The app is built using Gradio's Blocks layout, which provides an intuitive interface for inputting data and visualizing predictions.
Interface Design:

##### Input Fields:
Numeric inputs for environmental features (e.g., Elevation, Aspect, Slope).


Checkboxes for wilderness areas and soil types.
##### Buttons:
A "Predict" button to submit inputs for forest cover prediction.

A "Generate Random Features" button to auto-fill inputs with randomly generated values.
##### Output:
An image display to show the predicted forest cover type.

In [6]:


# Define the Gradio interface
with gr.Blocks() as app:
    with gr.Row():
        gr.Markdown("### Forest Cover Prediction")
    
    # Inputs for numeric fields
    input_fields = []
    with gr.Row():
        input_fields.append(gr.Number(label="Id", interactive=True, precision=0))
        input_fields.append(gr.Number(label="Elevation", interactive=True))
        input_fields.append(gr.Number(label="Aspect", interactive=True))
    with gr.Row():
        input_fields.append(gr.Number(label="Slope", interactive=True))
        input_fields.append(gr.Number(label="Horizontal Distance to Hydrology", interactive=True))
        input_fields.append(gr.Number(label="Vertical Distance to Hydrology", interactive=True))
    with gr.Row():
        input_fields.append(gr.Number(label="Horizontal Distance to Roadways", interactive=True))
        input_fields.append(gr.Number(label="Hillshade 9am", interactive=True))
        input_fields.append(gr.Number(label="Hillshade Noon", interactive=True))
    with gr.Row():
        input_fields.append(gr.Number(label="Hillshade 3pm", interactive=True))
        input_fields.append(gr.Number(label="Horizontal Distance to Fire Points", interactive=True))

    # Wilderness areas
    wilderness_areas = []
    with gr.Row():
        wilderness_areas.append(gr.Checkbox(label="Wilderness Area 1"))
        wilderness_areas.append(gr.Checkbox(label="Wilderness Area 2"))
        wilderness_areas.append(gr.Checkbox(label="Wilderness Area 3"))
        wilderness_areas.append(gr.Checkbox(label="Wilderness Area 4"))

    # Soil types
    soil_types = []
    for i in range(0, 40, 4):
        with gr.Row():
            for j in range(4):
                soil_types.append(gr.Checkbox(label=f"Soil Type {i + j + 1}"))

    # Buttons and outputs
    with gr.Row():
        predict_button = gr.Button("Predict")
        generate_button = gr.Button("Generate Random Features")
    
    output = gr.Image(label="Cover Type")

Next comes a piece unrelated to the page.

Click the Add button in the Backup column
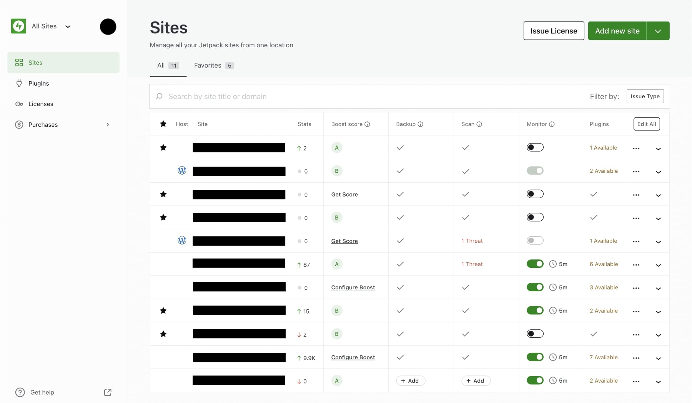Image resolution: width=692 pixels, height=403 pixels. coord(410,380)

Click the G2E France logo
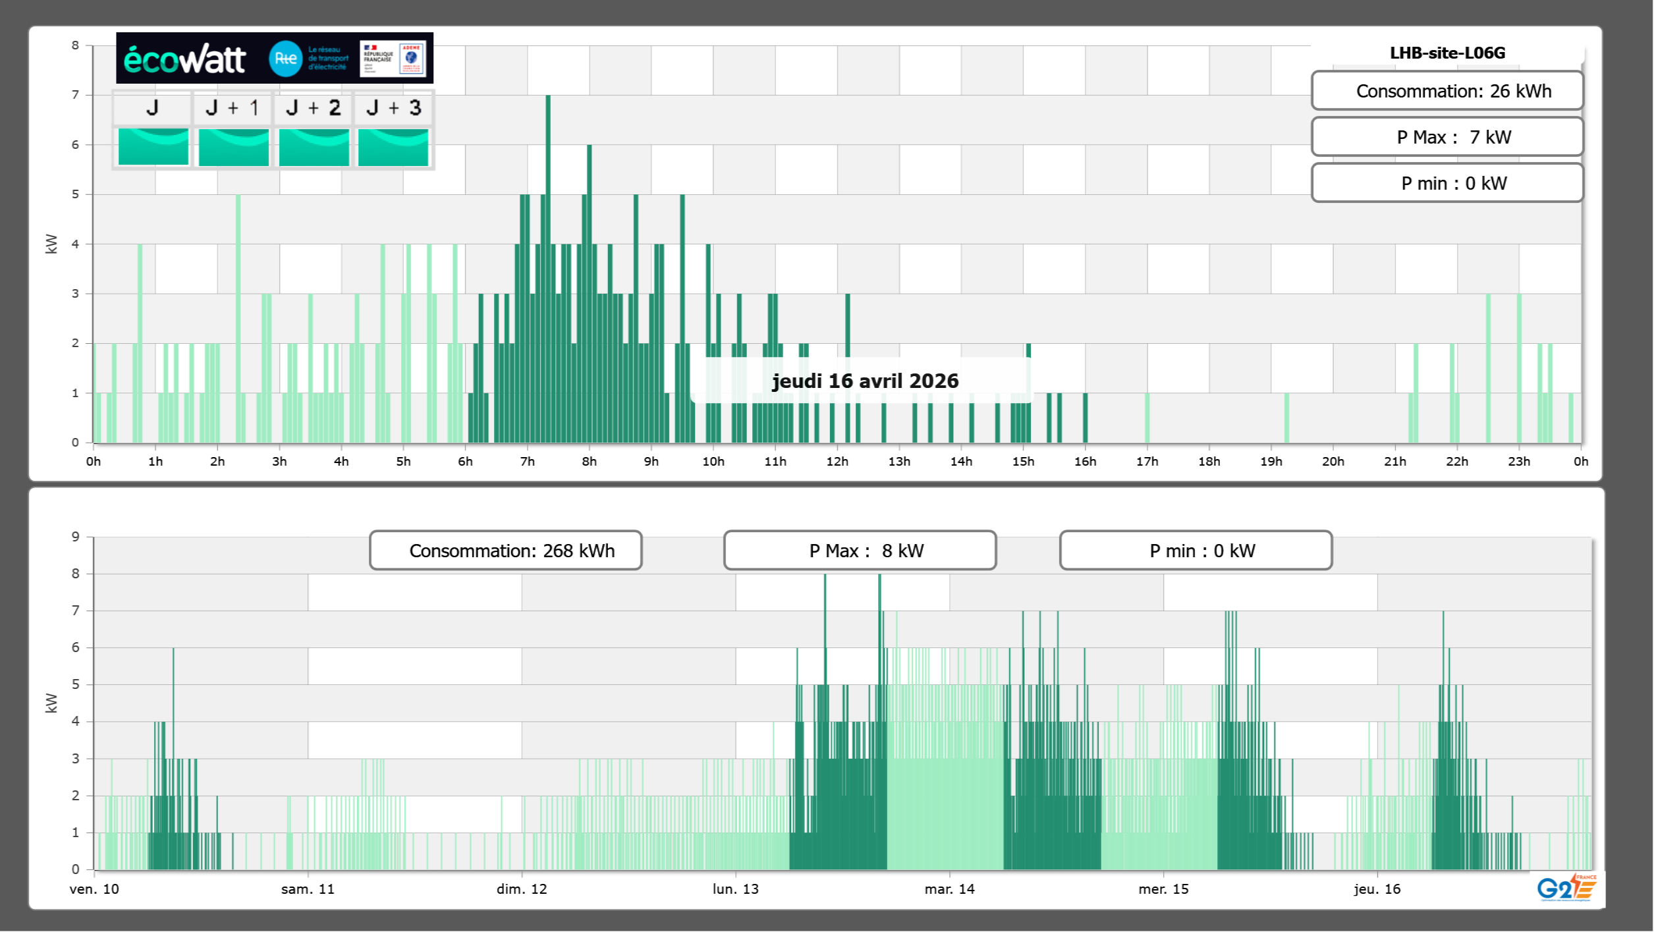[1566, 888]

    # Button to generate random values
    def on_generate():
        random_values = generate_random_features()
        updates = [gr.update(value=random_values[i]) for i in range(len(random_values))]
        return updates

    generate_button.click(on_generate, inputs=None, outputs=[*input_fields, *wilderness_areas, *soil_types])
    predict_button.click(predict_forest_cover, inputs=[*input_fields, *wilderness_areas, *soil_types], outputs=output)

# Launch the app
app.launch()

* Running on local URL:  http://127.0.0.1:7860

To create a public link, set `share=True` in `launch()`.